Peki bu rakamları neden veriyorum. Eğitimde fırsat eşitliği ortadan kalkıyor. Hatta kalktığını bile söyleyebiliriz. Orta öğretim kurumlarında öğretmen olan arkadaşlarımla konuştuğumda durum hiç iç açıcı değil. Özellikle proje okullar hariç (Proje okullardan kasıtları Kolejler, Fen Liseleri vs.) normal devlet okullarında okuyan öğrencilerin üniversite sınavlarında yüksek başarı elde etmelerinin büyük bir hayal olduğu yönünde. Orada da şöyle bir denklem olduğunu biliyoruz. Belli başlı üniversiteler hariç Anadolu’da açılan pek çok üniversitenin mezunları iş bulmakta büyük sıkıntılar yaşıyor. 

Eğitimde Fırsat Eşitliği Artık Bir Hayal

Bu büyük ya da kalbur üstü üniversitelerin aldıkları dilimlerdeki öğrencilerin büyük bölümü proje okullarından geliyor ve bu çocuklar en üst gelir düzeyindeki ailelerin çocukları. Ya da orta sınıfın üst gelir grubundaki ailelerin çocukları. Okulları haricinde de eğitim desteği alabilen bu çocuklar ailelerinin temsil ettiği sınıfların geleneği içinde varlık alanı bulabiliyorlar. Oysa eğitimdeki fırsat eşitliğinin en büyük vaadi alt gelir gruplarındaki ailelerin çocuklarının iyi eğitim veren üniversiteleri kazanma ümidi olması gerekmez mi? Maalesef bugün bu imkân ortadan kalkmış gözüküyor. Gelir dağılımındaki adaletsizlik ailelerin eğitim harcamalarına yansıdıkça eğitim düzeyi düşüyor. Yoksulluğa mahkûm olmuş, hiçbir kalifikasyonu olmayan, göstermelik okullardan mezun olmuş, mesleksiz bir nüfus ile karşı karşıyayız. Daha da vahimi ise bu uçurum büyüdükçe sınıflar arasındaki sosyo-kültürel makas daha da açılıyor. Bu durum ilerleyen yıllarda toplumsal huzuru bozacak meseleleri gündeme getirebilir. Hatta sosyal gruplar arasında derin yarıklara sebebiyet verebilir.
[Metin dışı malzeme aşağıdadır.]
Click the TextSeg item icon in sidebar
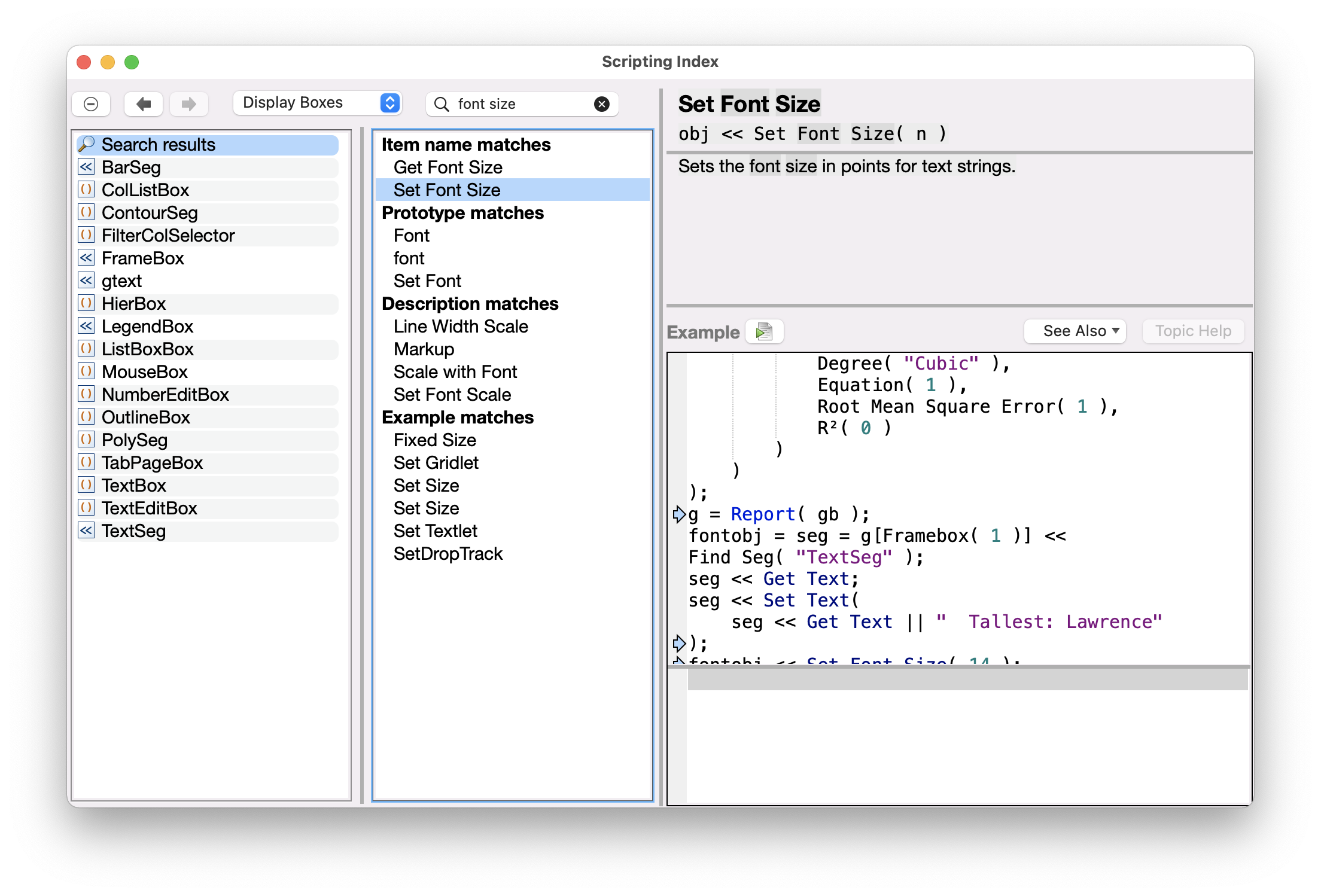The image size is (1321, 896). click(88, 531)
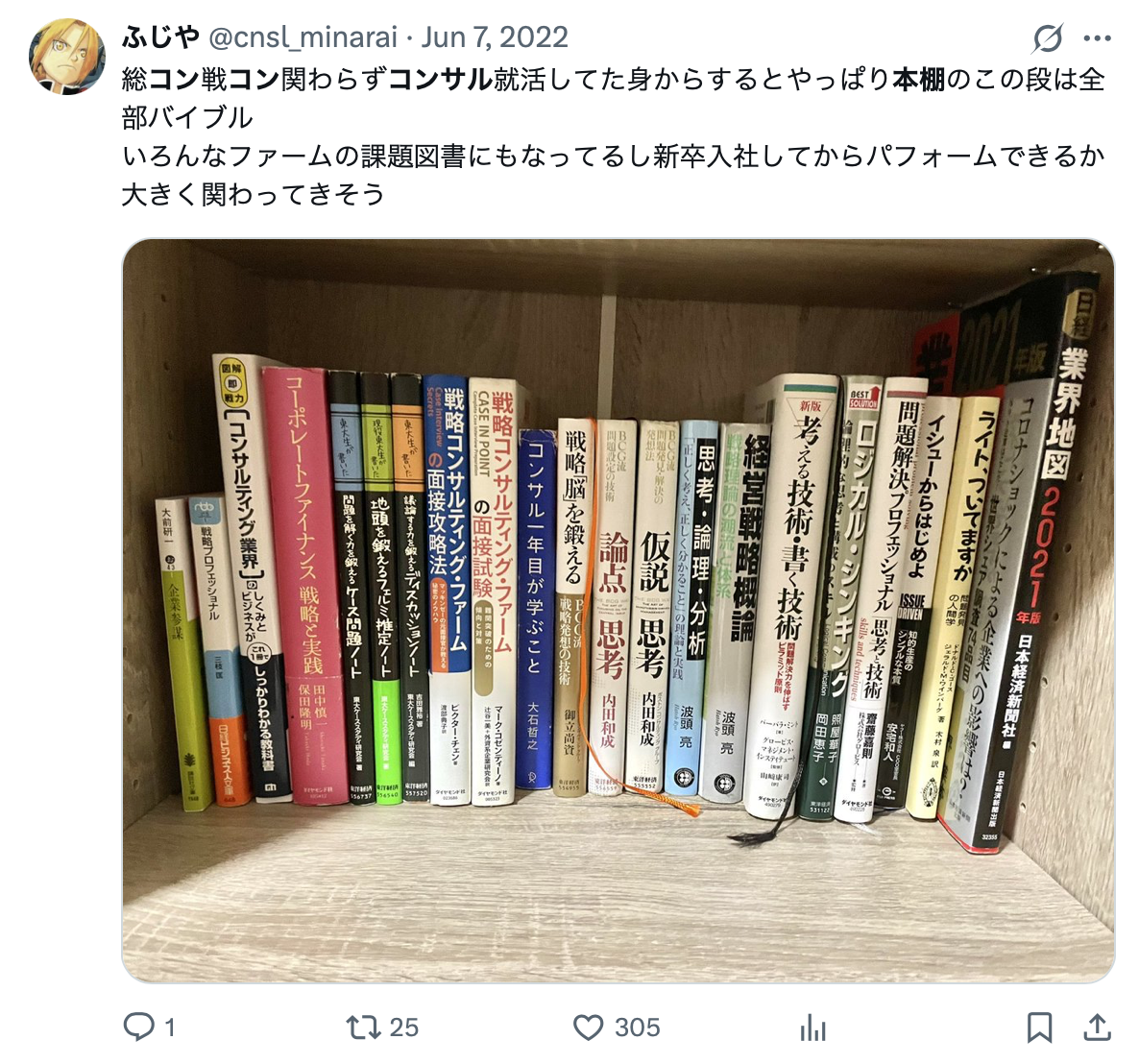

Bugün, çalışırsam kazanırım ümidi ortadan kalkmış gözüküyor. Artık Erzurum’un ya da Bitlis’in bir köyünden bir gencin kalbur üstü bir üniversiteyi kazanması bir mucizeye bağlı kalmıştır. İstisnai bir vaka olarak incelenmesi gereken bir olaydır. Hem ekonomik yetersizlikler hem de eğitimdeki kalite farkları bu ülkenin gençlerini ümitsizlik ve çaresizlik çukurlarına itmektedir. 

Hal böyleyken bize düşen söz şu olabilir: İşçisin sen işçi kal. Sınıf atlamak senin neyine!